= Tanumbirini =

Pastoral lease in the Northern Territory

Tanumbirini Station is a pastoral lease on formerly what were Kotandji lands that operates as a cattle station in Northern Territory of Australia.

The property is situated approximately 170 km north of Elliott and 182 km west of Borroloola. The property abuts both the Bullwaddy Conservation Reserve and Amungee Mungee Station to the west. Tanumbirini also shares a boundary with Nutwood Downs to the west, Beetaloo Station to the south, Broadmere to the east and the Alawa Aboriginal Land Trust to the north. The Carpentaria Highway passes through the property.

It currently occupies an area of 5001 km2 and is owned by Rallen Australia (owned by the Ravazzotti and Langenhoven families from South Africa) who acquired the property, along with nearby Forrest Hill Station for AUD70 million. The properties have a combined area of 5593 sqkm and are able to support approximately 40,000 head of cattle.

== History ==
The station was established in 1893 when Henry Coop of Calvert Downs moved his cattle west to form the new station at Tanumbirini. Records claim that whilst with his cattle on the Robinson River, Coop was "speared by Aborigines but survives". Calvert Downs was abandoned and Coop established the new Tanumbirini station in 1894.

In 2002 the property was acquired by Henry and Maria Townsend.

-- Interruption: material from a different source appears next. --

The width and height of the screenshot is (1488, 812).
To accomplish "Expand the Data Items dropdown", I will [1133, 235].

The 5000 km2 property had been suffering from overgrazing and the black soil plans were completely denuded of grass. At the time it was stocked with 10,000 cattle with an additional 2,000 to 3,000 feral cattle. The Townsends redeveloped the property and changed the management practices. They also increased the stock on the property to 23,000 head of cattle before selling in 2007.

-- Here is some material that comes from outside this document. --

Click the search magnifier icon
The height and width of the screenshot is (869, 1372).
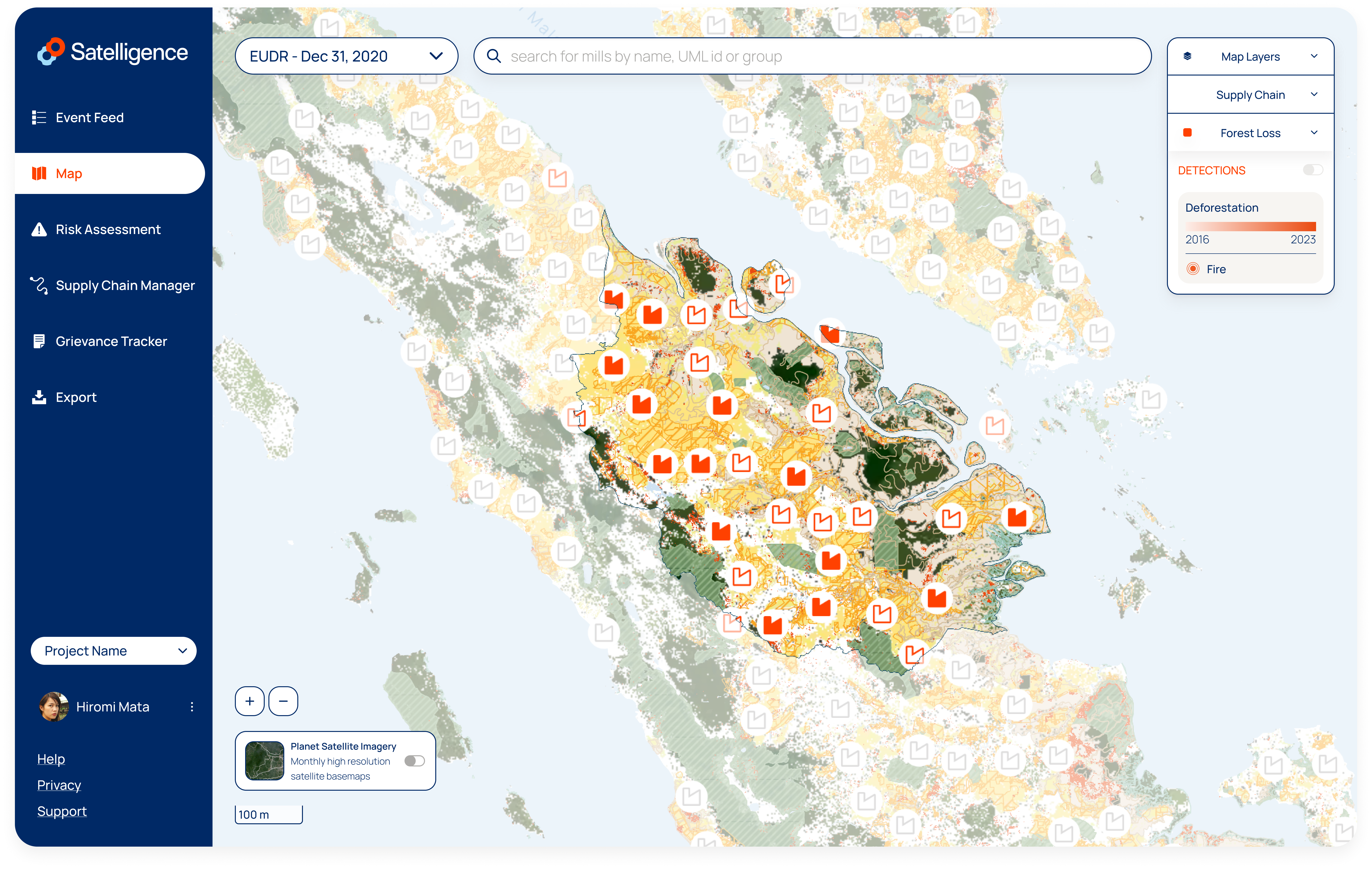pyautogui.click(x=494, y=56)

Sterling Buntine, who also owned Bedford Downs Station in Western Australia and Amburla Station in the Northern Territory, acquired Tanumbirini in 2007 for an undisclosed sum. At the time it had an area of 3680 km2 and was to be subdivided and auctioned before Buntine bought it.

The property was then acquired by Thames Pastoral Company, who purchased the property from Sterling Buntine in 2012 for AUD30 million. The sale of the station included approximately 28,000 head of cattle. Several watercourses flow through the property including Arnold River, Cox River, Tanumbirini Creek and Williams Creek.

Buntine sold the property in 2012 along with Forrest Hill Station to the Thames Pastoral Company for about AUD33 million.

In 2020 the property, along with Forrest Hill station, was acquired by the current owners, Rallen Australia, for $70 million. Tanumbirini and Forrest Hill  were sold in one line by Rawdon Briggs and Bram Pollock of Colliers International, and Geoff Warriner and Chris Holgar of JLL.